- [Problem details]:
Give back every record precisely.

[Records from a dataset]
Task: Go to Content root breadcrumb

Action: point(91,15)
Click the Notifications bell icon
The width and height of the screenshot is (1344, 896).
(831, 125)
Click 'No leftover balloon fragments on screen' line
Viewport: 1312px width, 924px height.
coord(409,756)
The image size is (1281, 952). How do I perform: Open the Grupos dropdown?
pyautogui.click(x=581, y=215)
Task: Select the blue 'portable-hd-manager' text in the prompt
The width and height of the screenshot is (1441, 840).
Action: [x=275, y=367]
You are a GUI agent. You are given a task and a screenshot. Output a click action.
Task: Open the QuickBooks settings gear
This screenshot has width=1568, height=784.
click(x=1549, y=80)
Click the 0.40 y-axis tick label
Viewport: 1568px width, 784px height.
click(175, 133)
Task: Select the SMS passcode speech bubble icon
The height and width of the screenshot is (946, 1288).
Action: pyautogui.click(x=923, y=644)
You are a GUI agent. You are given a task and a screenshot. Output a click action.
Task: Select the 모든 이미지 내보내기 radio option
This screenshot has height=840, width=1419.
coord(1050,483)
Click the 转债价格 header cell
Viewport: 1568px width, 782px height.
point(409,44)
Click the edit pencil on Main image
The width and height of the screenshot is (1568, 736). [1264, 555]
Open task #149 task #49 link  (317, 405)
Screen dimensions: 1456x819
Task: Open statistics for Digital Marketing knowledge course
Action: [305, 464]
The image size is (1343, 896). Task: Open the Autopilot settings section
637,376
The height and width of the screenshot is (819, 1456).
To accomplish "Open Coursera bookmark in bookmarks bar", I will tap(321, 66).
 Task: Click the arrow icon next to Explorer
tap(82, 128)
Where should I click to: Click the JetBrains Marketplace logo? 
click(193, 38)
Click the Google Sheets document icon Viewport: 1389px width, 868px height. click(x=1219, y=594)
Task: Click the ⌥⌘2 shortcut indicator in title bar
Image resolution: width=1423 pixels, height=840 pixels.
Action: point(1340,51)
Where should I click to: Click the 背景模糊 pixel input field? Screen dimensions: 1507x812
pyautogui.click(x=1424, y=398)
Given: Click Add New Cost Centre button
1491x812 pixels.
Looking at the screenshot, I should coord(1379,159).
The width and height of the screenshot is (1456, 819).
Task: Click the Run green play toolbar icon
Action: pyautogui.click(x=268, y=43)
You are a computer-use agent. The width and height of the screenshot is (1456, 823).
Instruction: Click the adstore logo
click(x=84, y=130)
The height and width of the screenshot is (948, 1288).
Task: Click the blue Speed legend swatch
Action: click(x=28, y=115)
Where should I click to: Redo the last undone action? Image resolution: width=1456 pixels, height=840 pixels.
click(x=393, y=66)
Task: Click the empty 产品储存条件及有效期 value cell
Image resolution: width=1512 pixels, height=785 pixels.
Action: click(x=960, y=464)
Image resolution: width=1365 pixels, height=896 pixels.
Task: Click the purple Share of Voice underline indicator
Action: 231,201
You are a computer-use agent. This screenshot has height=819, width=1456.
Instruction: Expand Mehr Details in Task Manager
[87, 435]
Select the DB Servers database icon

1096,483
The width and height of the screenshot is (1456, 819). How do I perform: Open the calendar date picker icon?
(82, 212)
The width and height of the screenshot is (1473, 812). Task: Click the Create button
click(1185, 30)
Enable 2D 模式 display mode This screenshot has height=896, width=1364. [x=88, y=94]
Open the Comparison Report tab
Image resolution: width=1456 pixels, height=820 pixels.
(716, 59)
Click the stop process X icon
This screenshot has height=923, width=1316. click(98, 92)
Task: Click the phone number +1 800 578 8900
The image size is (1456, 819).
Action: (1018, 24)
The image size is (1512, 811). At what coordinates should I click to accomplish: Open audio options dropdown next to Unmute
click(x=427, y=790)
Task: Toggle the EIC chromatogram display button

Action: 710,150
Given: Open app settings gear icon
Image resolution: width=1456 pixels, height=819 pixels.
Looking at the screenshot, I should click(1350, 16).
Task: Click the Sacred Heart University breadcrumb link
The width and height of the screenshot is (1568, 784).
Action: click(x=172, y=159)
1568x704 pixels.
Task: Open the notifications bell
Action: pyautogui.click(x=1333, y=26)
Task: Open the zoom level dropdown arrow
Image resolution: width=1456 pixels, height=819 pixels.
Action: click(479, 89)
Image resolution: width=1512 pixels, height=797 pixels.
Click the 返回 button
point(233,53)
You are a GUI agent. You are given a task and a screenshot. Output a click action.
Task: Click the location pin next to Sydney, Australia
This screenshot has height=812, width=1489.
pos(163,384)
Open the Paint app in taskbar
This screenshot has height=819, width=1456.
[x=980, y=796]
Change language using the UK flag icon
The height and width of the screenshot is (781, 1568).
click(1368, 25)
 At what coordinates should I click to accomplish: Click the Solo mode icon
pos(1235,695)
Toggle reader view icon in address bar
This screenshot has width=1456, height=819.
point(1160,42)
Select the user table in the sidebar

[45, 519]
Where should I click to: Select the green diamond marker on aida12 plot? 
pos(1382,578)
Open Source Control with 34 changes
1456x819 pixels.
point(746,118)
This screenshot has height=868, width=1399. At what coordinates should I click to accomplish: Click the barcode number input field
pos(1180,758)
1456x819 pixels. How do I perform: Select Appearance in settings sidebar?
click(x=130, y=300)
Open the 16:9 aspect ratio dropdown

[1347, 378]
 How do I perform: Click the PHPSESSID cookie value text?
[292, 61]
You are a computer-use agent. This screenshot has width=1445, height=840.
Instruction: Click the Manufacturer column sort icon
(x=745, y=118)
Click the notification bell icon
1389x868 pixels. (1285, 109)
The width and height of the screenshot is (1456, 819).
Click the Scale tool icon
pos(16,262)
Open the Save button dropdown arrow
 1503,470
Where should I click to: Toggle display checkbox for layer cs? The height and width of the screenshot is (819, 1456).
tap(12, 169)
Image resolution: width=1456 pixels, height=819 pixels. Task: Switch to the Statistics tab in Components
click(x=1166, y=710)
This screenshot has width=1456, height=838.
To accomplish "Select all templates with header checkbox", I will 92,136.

- [Answer section]:
Task: Go to Content root breadcrumb

Action: point(91,15)
Click the Notifications bell icon
The width and height of the screenshot is (1344, 896).
(831, 125)
Click 'No leftover balloon fragments on screen' line
Viewport: 1312px width, 924px height.
coord(409,756)
The image size is (1281, 952). How do I perform: Open the Grupos dropdown?
pyautogui.click(x=581, y=215)
Task: Select the blue 'portable-hd-manager' text in the prompt
The width and height of the screenshot is (1441, 840).
Action: [x=275, y=367]
You are a GUI agent. You are given a task and a screenshot. Output a click action.
Task: Open the QuickBooks settings gear
This screenshot has width=1568, height=784.
click(x=1549, y=80)
Click the 0.40 y-axis tick label
Viewport: 1568px width, 784px height.
click(175, 133)
Task: Select the SMS passcode speech bubble icon
The height and width of the screenshot is (946, 1288).
Action: pyautogui.click(x=923, y=644)
You are a GUI agent. You are given a task and a screenshot. Output a click action.
Task: Select the 모든 이미지 내보내기 radio option
This screenshot has height=840, width=1419.
coord(1050,483)
Click the 转债价格 header cell
Viewport: 1568px width, 782px height.
point(409,44)
Click the edit pencil on Main image
The width and height of the screenshot is (1568, 736). [1264, 555]
Open task #149 task #49 link  (317, 405)
Screen dimensions: 1456x819
Task: Open statistics for Digital Marketing knowledge course
Action: [305, 464]
The image size is (1343, 896). Task: Open the Autopilot settings section
637,376
The height and width of the screenshot is (819, 1456).
To accomplish "Open Coursera bookmark in bookmarks bar", I will tap(321, 66).
 Task: Click the arrow icon next to Explorer
tap(82, 128)
Where should I click to: Click the JetBrains Marketplace logo? 
click(193, 38)
Click the Google Sheets document icon Viewport: 1389px width, 868px height. click(x=1219, y=594)
Task: Click the ⌥⌘2 shortcut indicator in title bar
Image resolution: width=1423 pixels, height=840 pixels.
Action: point(1340,51)
Where should I click to: Click the 背景模糊 pixel input field? Screen dimensions: 1507x812
pyautogui.click(x=1424, y=398)
Given: Click Add New Cost Centre button
1491x812 pixels.
Looking at the screenshot, I should coord(1379,159).
The width and height of the screenshot is (1456, 819).
Task: Click the Run green play toolbar icon
Action: pyautogui.click(x=268, y=43)
You are a computer-use agent. The width and height of the screenshot is (1456, 823).
Instruction: Click the adstore logo
click(x=84, y=130)
The height and width of the screenshot is (948, 1288).
Task: Click the blue Speed legend swatch
Action: click(x=28, y=115)
Where should I click to: Redo the last undone action? Image resolution: width=1456 pixels, height=840 pixels.
click(x=393, y=66)
Task: Click the empty 产品储存条件及有效期 value cell
Image resolution: width=1512 pixels, height=785 pixels.
Action: click(x=960, y=464)
Image resolution: width=1365 pixels, height=896 pixels.
Task: Click the purple Share of Voice underline indicator
Action: 231,201
You are a computer-use agent. This screenshot has height=819, width=1456.
Instruction: Expand Mehr Details in Task Manager
[87, 435]
Select the DB Servers database icon

1096,483
The width and height of the screenshot is (1456, 819). How do I perform: Open the calendar date picker icon?
(82, 212)
The width and height of the screenshot is (1473, 812). Task: Click the Create button
click(1185, 30)
Enable 2D 模式 display mode This screenshot has height=896, width=1364. [x=88, y=94]
Open the Comparison Report tab
Image resolution: width=1456 pixels, height=820 pixels.
(716, 59)
Click the stop process X icon
This screenshot has height=923, width=1316. click(98, 92)
Task: Click the phone number +1 800 578 8900
The image size is (1456, 819).
Action: (1018, 24)
The image size is (1512, 811). At what coordinates should I click to accomplish: Open audio options dropdown next to Unmute
click(x=427, y=790)
Task: Toggle the EIC chromatogram display button

Action: 710,150
Given: Open app settings gear icon
Image resolution: width=1456 pixels, height=819 pixels.
Looking at the screenshot, I should click(1350, 16).
Task: Click the Sacred Heart University breadcrumb link
The width and height of the screenshot is (1568, 784).
Action: click(x=172, y=159)
1568x704 pixels.
Task: Open the notifications bell
Action: pyautogui.click(x=1333, y=26)
Task: Open the zoom level dropdown arrow
Image resolution: width=1456 pixels, height=819 pixels.
Action: click(479, 89)
Image resolution: width=1512 pixels, height=797 pixels.
Click the 返回 button
point(233,53)
You are a GUI agent. You are given a task and a screenshot. Output a click action.
Task: Click the location pin next to Sydney, Australia
This screenshot has height=812, width=1489.
pos(163,384)
Open the Paint app in taskbar
This screenshot has height=819, width=1456.
[x=980, y=796]
Change language using the UK flag icon
The height and width of the screenshot is (781, 1568).
click(1368, 25)
 At what coordinates should I click to accomplish: Click the Solo mode icon
pos(1235,695)
Toggle reader view icon in address bar
This screenshot has width=1456, height=819.
point(1160,42)
Select the user table in the sidebar

[45, 519]
Where should I click to: Select the green diamond marker on aida12 plot? 
pos(1382,578)
Open Source Control with 34 changes
1456x819 pixels.
point(746,118)
This screenshot has height=868, width=1399. At what coordinates should I click to accomplish: Click the barcode number input field
pos(1180,758)
1456x819 pixels. How do I perform: Select Appearance in settings sidebar?
click(x=130, y=300)
Open the 16:9 aspect ratio dropdown

[1347, 378]
 How do I perform: Click the PHPSESSID cookie value text?
[292, 61]
You are a computer-use agent. This screenshot has width=1445, height=840.
Instruction: Click the Manufacturer column sort icon
(x=745, y=118)
Click the notification bell icon
1389x868 pixels. (1285, 109)
The width and height of the screenshot is (1456, 819).
Click the Scale tool icon
pos(16,262)
Open the Save button dropdown arrow
 1503,470
Where should I click to: Toggle display checkbox for layer cs? The height and width of the screenshot is (819, 1456).
tap(12, 169)
Image resolution: width=1456 pixels, height=819 pixels. Task: Switch to the Statistics tab in Components
click(x=1166, y=710)
This screenshot has width=1456, height=838.
To accomplish "Select all templates with header checkbox", I will 92,136.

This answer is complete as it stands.